Hangen began his career with the New York Times in 1950 as a correspondent in the Paris bureau. In 1953, at the age of 23, he established a bureau in Ankara, becoming the Times’ reporter in Turkey, then moved to Moscow. He resigned from the Times and made the move to television in 1956, taking over the Cairo bureau for NBC. The network sent him to New Delhi in 1960, to Germany in 1964, finally to Hong Kong as bureau chief.
Hangen was last seen alive on May 30, 1970, when he and his NBC crew were traveling with a crew from CBS about 25 miles south of Phnom Penh. The group was attacked just beyond a friendly checkpoint, when an antitank rocket hit the CBS jeep, killing the reporter and crew. Hangen and his NBC crew were surrounded and led away; they were executed three days later.
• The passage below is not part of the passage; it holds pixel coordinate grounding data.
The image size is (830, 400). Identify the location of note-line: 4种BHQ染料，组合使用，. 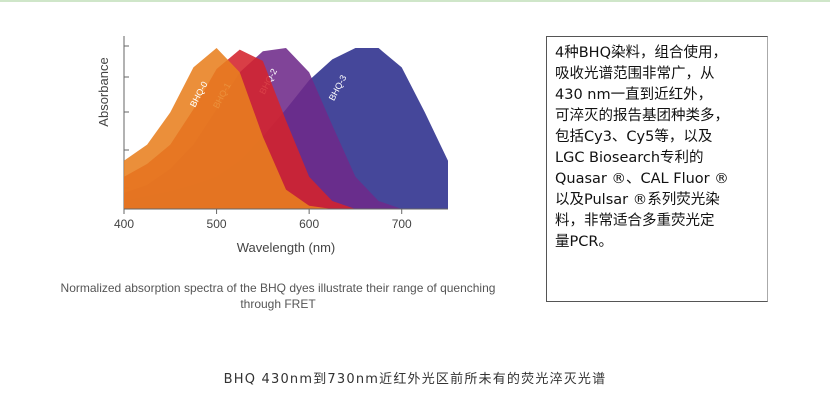
(641, 53).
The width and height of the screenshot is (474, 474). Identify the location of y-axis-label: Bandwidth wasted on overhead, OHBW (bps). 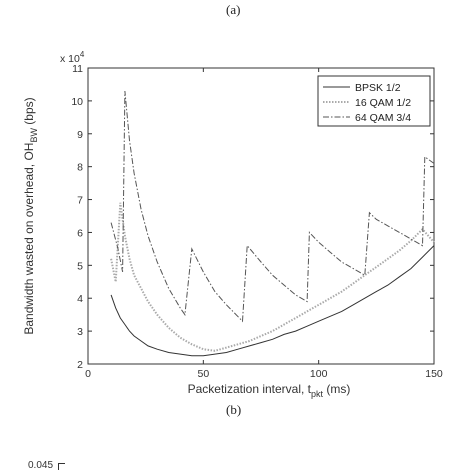
(30, 216).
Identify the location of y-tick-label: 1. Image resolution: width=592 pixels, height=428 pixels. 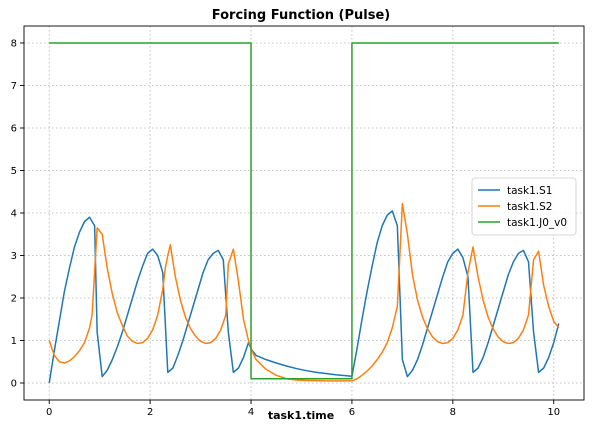
(14, 342).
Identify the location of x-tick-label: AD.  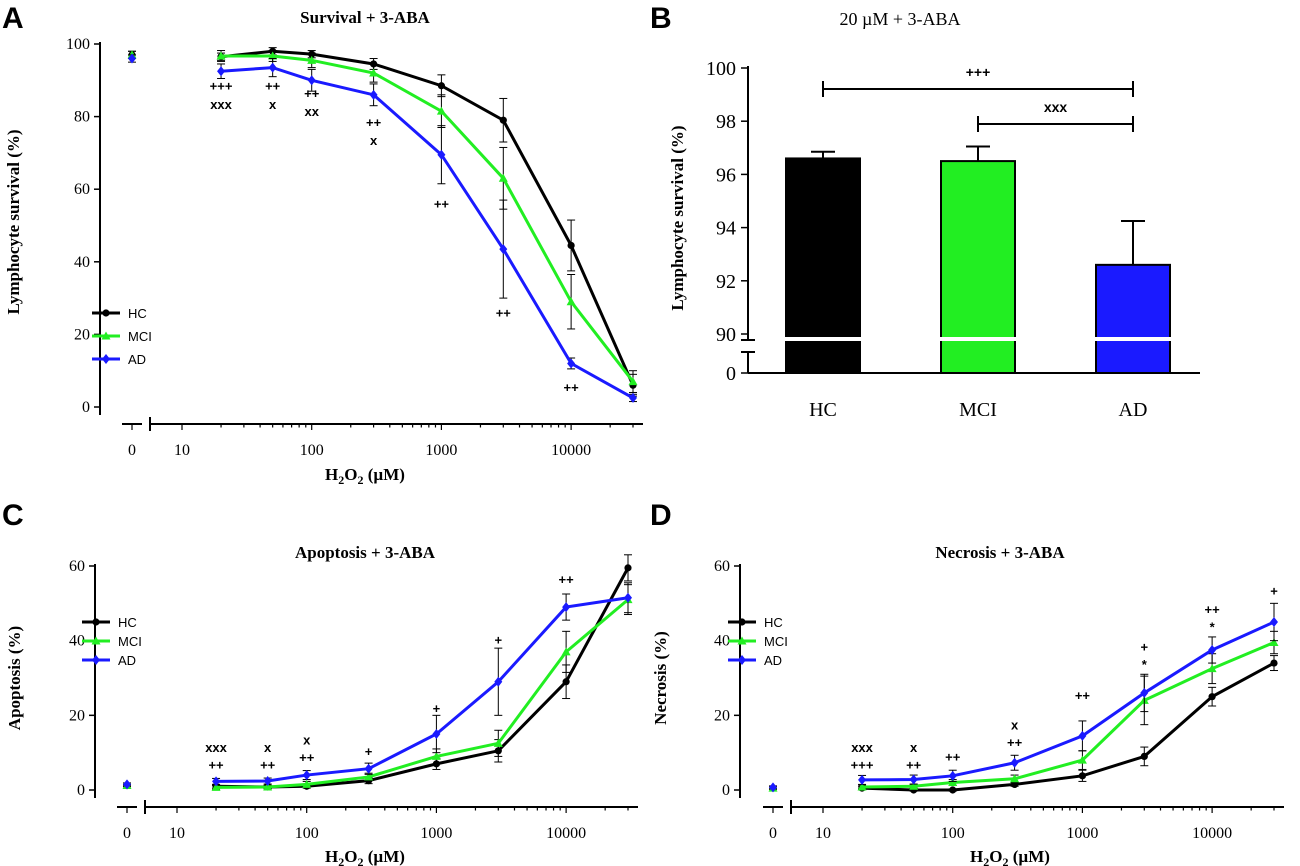
(1134, 410).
In the first years following Hangen’s disappearance, fellow journalists continued to investigate; Hangen’s wife began writing and speaking about journalists who were missing in Cambodia and Vietnam and continued to press for a resolution. (Hangen and the former Pat Dana had met in Athens in 1953 and were married in the spring of 1958 in Cairo. They had a daughter and a son, aged 1-1/2 and 4 years when he disappeared.) War and political upheaval in Cambodia kept searchers away until 1991, when an NBC crew returned. In 1992, a team of U.S. Army technicians found human remains, which DNA testing confirmed were those of Hangen. In January 1993, 23 years after he disappeared, Hangen was buried at Arlington National Cemetery. His papers, notes, scripts, tapes and films are now part of the permanent collection of the Museum of Broadcasting in New York City, given by NBC in 1978.